TEXT EXTRACT:
## Begin

Because this is a Path of War prestige class and Path of War is by Dreamscarred Press, you can actually go to one of their "ask us a question" threads here on the forum to get an answer straight from the devs. That's an advantage pathfinder and its 3rd party material have over d&d 3.5 which has no active dev support.

My opinion is that I probably wouldn't let it advance their smite damage. My reasoning is twofold.

1> prestige classes that advance your prior class spellcasting are already very powerful, having it advance all or most of your other prior class features leaves you with a prestige class that there is no reason not to take it. Its almost too good, so I would err on the side of not making it even better when making a judgement call on how it works. I mean, if this prestige class advanced your paladin spells, your paladin lay on hands AND your paladin smite damage, why would you ever NOT take it? Auras? Mercies? should those advance as well?

## End

TASKS FOR THIS EXERCISE:
1 – List each paladin class feature that the forum post about the Path of War prestige class names as something the class might advance.
2 – Extend the forum post about the Path of War prestige class, picking up after its final sentence.

DATA ROWS:
## Begin

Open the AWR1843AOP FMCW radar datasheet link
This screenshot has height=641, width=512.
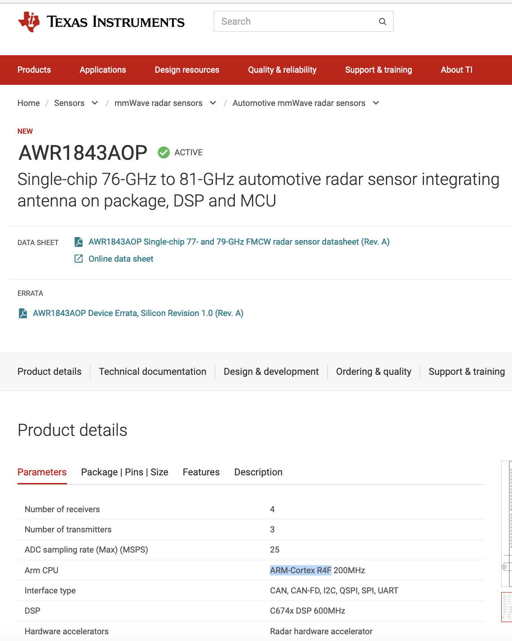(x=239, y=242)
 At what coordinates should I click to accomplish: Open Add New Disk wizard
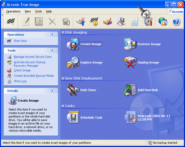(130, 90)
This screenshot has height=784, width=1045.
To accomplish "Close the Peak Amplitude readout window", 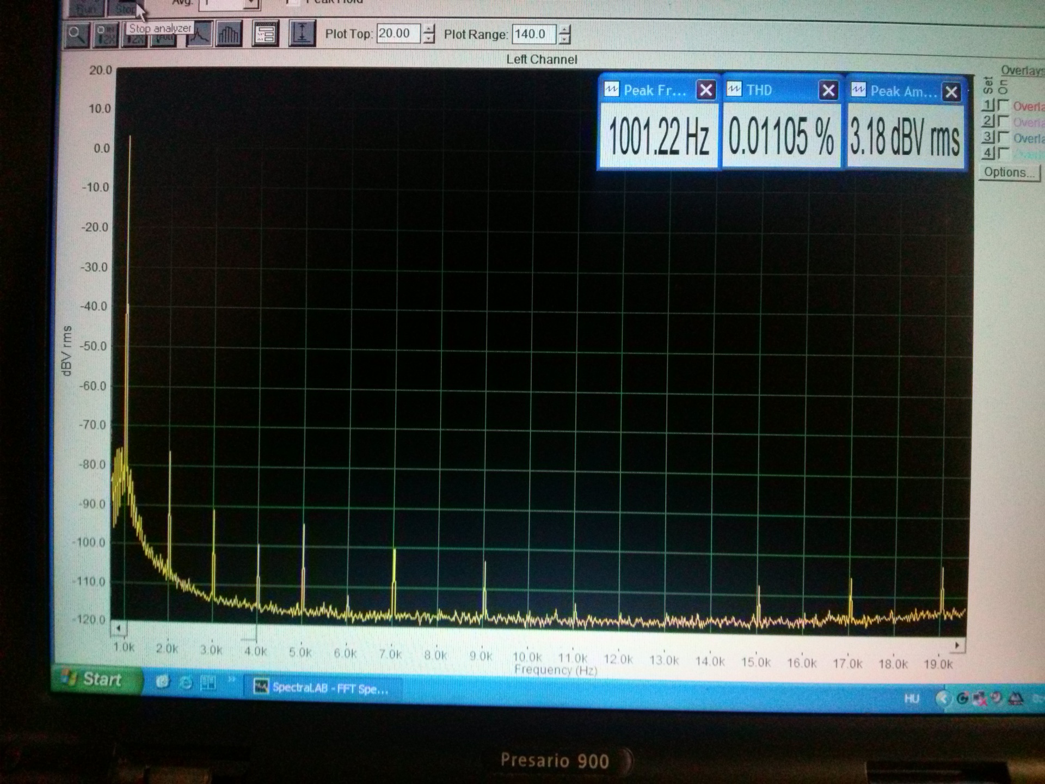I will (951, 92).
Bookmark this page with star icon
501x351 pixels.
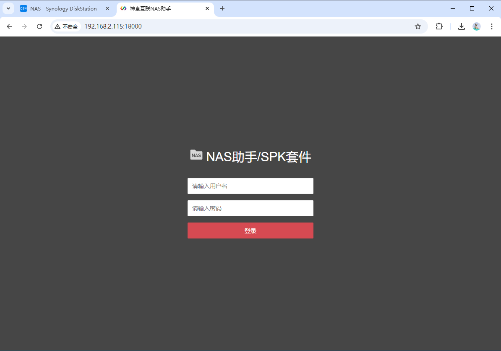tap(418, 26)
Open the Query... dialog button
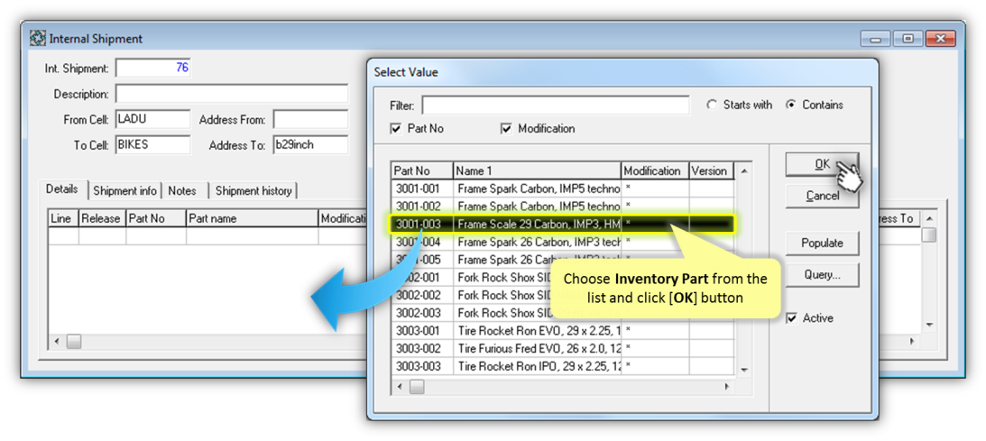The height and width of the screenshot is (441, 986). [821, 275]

## End

ANSWERS FOR THE EXERCISE:
1 – spells, lay on hands, smite damage, auras, mercies

2 –
2> If you look at the abilities they call out except for channel energy(domains, lay on hands, bane, inquisitions, curse) and look at the level table for those prior classes, you will see that those abilities are listed just once, at the level they are taken. You have to read the description to find out how they advance and give new abilities as you go up in class levels. Smite evil is listed each time the damage goes up, almost like they are treating it like separate class features that you get at higher levels rather than one feature that gets progressively better. Now, channel energy is also listed this way, so there is an exception to this reasoning. so my reasoning is shaky.

If I had to guess, I'd say the intention IS to let the prestige class advance all those features, but my opinion is that that makes the prestige class too powerful.